• Source data:
☆ ☆ ☆ ☆
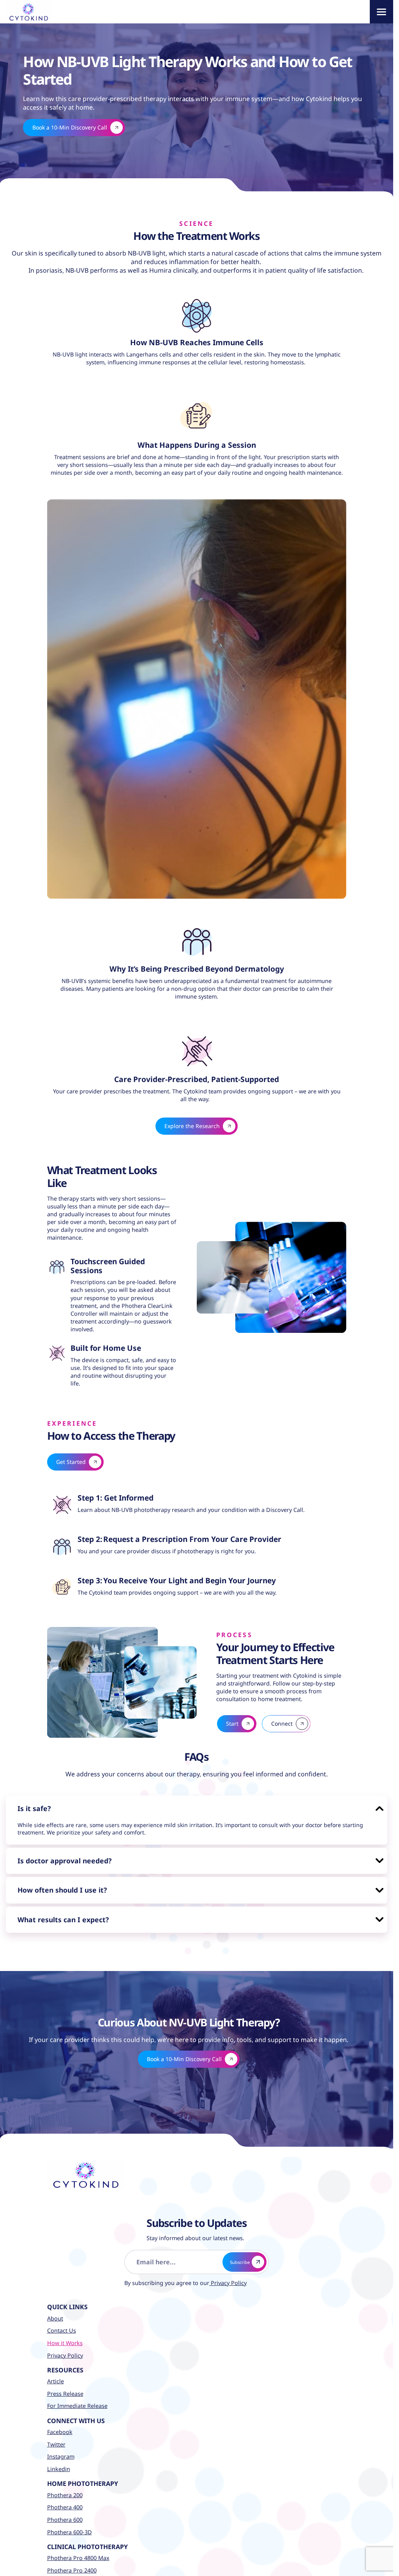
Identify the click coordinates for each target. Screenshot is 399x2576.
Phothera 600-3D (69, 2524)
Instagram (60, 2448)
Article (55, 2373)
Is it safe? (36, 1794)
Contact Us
☆ ☆ ☆ ☆
• DIRECTIONS: Your copy should match every record exactly and contain no pictures.

• EXERCISE SOLUTION:
Identify the click coordinates for each target. Screenshot is 399x2576.
Phothera 600-3D (69, 2524)
Instagram (60, 2448)
Article (55, 2373)
Is it safe? (36, 1794)
Contact Us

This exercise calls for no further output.